You undo the rope from the tree and chock, assemble the gear around
your
shoulders and face up to the second pitch.
This one
you tackle like the hundred-yard dash, hardly pausing to tear the
protection
from the rock, not daring to look anywhere but at those few feet of
rock before
your eyes. Driven by fear, it never occurs to you that taking it more
slowly
would be safer.
You
reach the belay ledge panting. Your partner laughs. “You
didn’t have to run.”
Shrugging in embarrassment, you smile weakly.
Then you
do what you must do but fear most. You look around.
Your
heart drops the 200 feet down the cliff face as you realize that not
only is
this ledge half the size of the last one and twice as high, but there
isn’t
even a wall between you and the abyss.
You sit,
feet dangling in space. Above, three turkey vultures circle the next
pitch. Is
that an omen or what? But just when the fear is about to turn to
terror, it
passes. As if you are part of a post card, you study the view with a
detached
appreciation.
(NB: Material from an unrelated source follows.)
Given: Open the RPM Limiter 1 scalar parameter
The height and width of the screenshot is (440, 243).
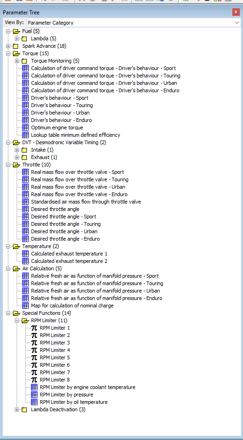Looking at the screenshot, I should coord(55,328).
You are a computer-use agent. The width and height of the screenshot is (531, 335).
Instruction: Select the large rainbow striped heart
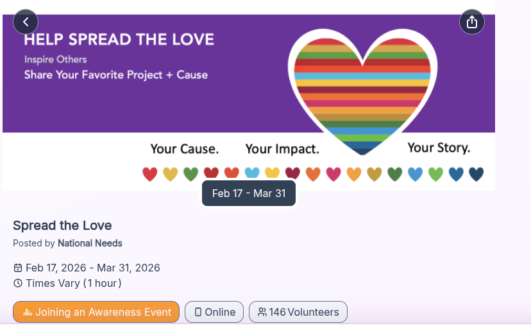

You nod to yourself and enjoy the sights, feeling oddly
at home
tied to a tree 200 feet from earth. The vultures no longer portend
evil. They
are kindred spirits.
As the
leader mounts the next pitch, once again you are absorbed in his every
move.
But this time it is genuine interest, not fear.
When he
signals that he is off belay, you are eager to climb, attacking this
pitch with
a cocksure bravado that will lead to your final initiation as a
climber. Moving
quickly, gliding through moves like you knew what you were doing, you
suddenly
realize you don’t. At least you remember the right signal as
you lunge for a
hold that is not there.
“Falling!”
As it
happens, nothing crosses your mind, no life history, no fear, nothing.
In fact,
the rope has stopped you so quickly that you have already climbed past
the
point you fell from before you even realized what had happened.
You’ve
always known the rope would hold you. But now you know
the rope will
hold you. You feel a closeness for your belayer that is unparalleled.
After
all, how many people have actually saved your life?
The last
20 feet is easy. “Buckets all the way.”
At the top you know you will do it again and again. And if someone asks you why, it probably has something to do with that ear-to-ear grin you can’t seem to wipe off your face.